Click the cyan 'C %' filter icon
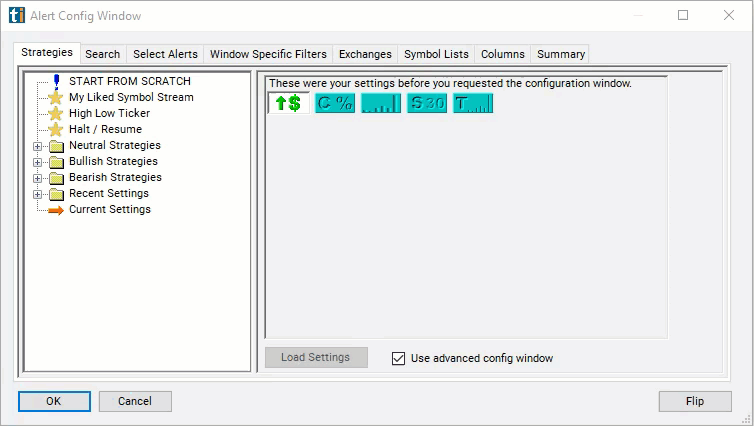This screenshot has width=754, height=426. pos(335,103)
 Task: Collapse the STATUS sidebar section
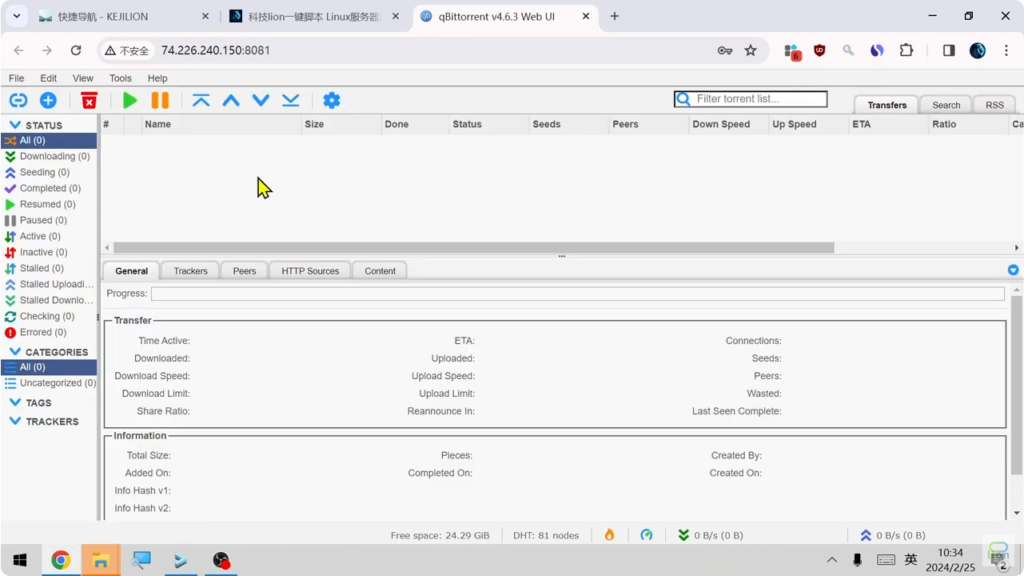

---

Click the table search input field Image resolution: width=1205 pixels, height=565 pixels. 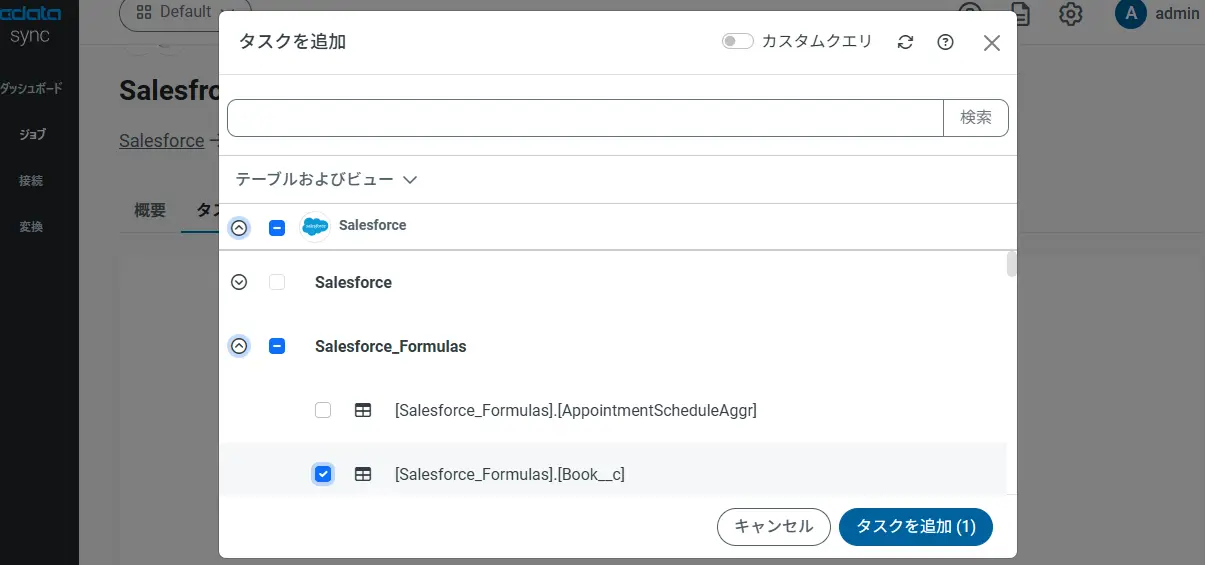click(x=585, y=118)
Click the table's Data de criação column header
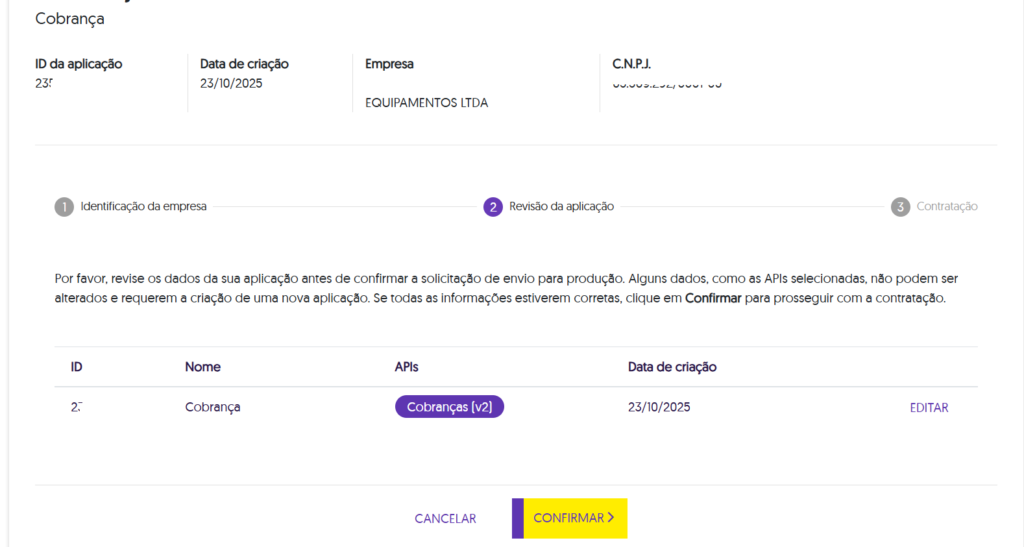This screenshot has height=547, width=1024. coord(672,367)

Problem to work on>
Within the entries above, give again exactly the lines starting at the one that contains "Click the cyan 'C %' filter icon" and ending at the one that contains "Task: Collapse the STATUS sidebar section", leaving out the pictures.

Response for this exercise>
Click the cyan 'C %' filter icon
This screenshot has width=754, height=426. pos(335,103)
 Task: Collapse the STATUS sidebar section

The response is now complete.